Problem to solve - Could you write out the lines below word for word, starting with the line containing "At what coordinates" and going on through the end of the lines, leaving the pictures out of your answer?

Element and text position data

-- Begin --

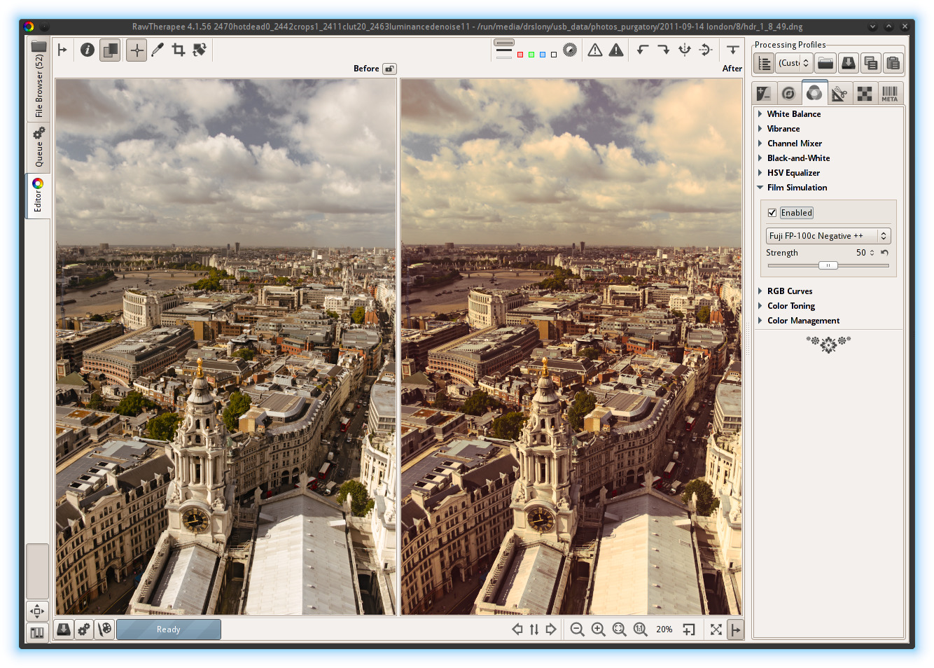Select the straighten rotate tool

click(x=200, y=50)
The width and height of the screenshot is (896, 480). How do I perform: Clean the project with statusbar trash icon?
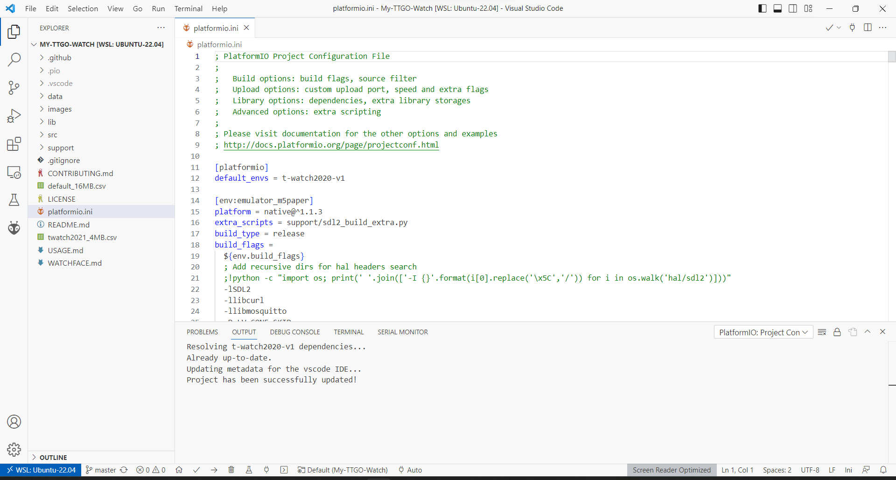231,470
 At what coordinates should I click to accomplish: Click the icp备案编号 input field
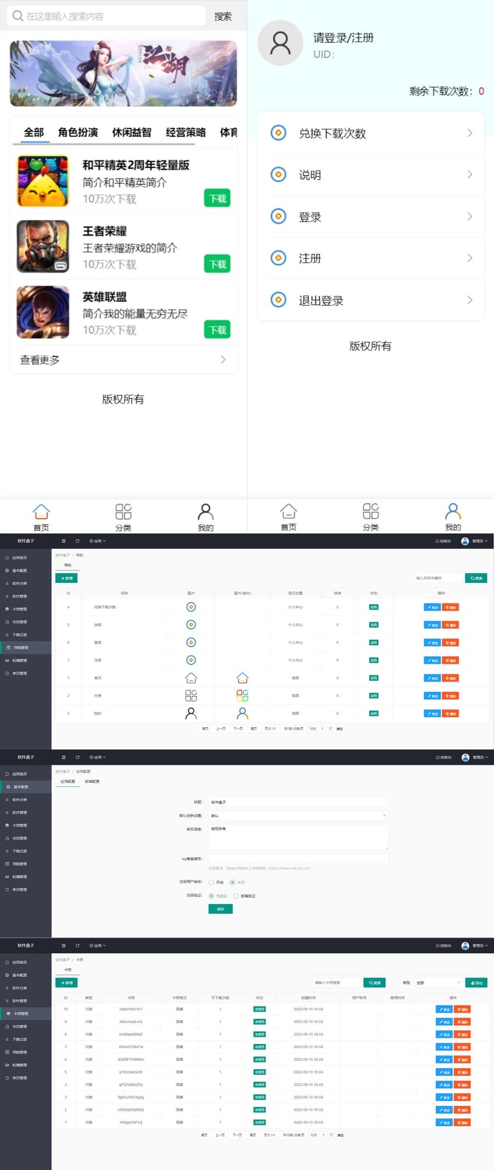pyautogui.click(x=298, y=859)
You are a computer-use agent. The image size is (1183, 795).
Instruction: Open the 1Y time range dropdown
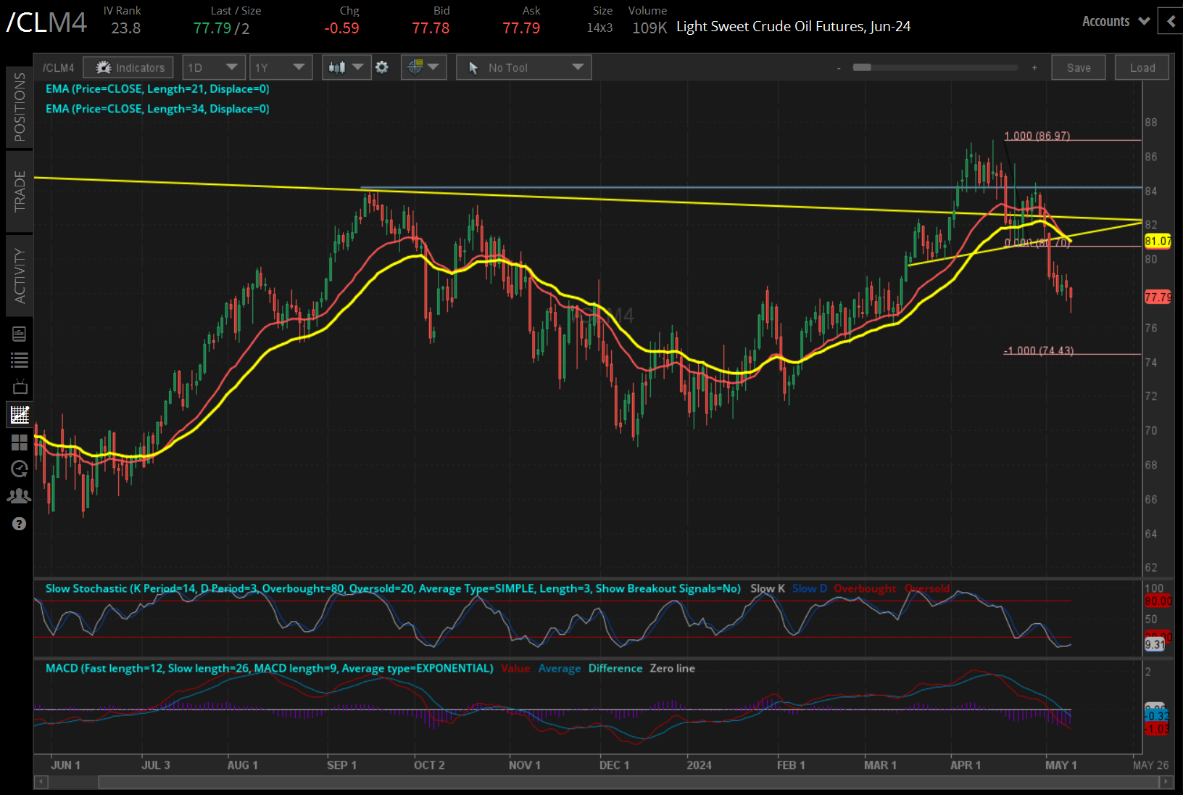click(281, 67)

-- End --

Solution to the problem -
 At what coordinates should I click to accomplish: Click the icp备案编号 input field
pyautogui.click(x=298, y=859)
You are a computer-use agent. The image size is (1183, 795).
Instruction: Open the 1Y time range dropdown
click(281, 67)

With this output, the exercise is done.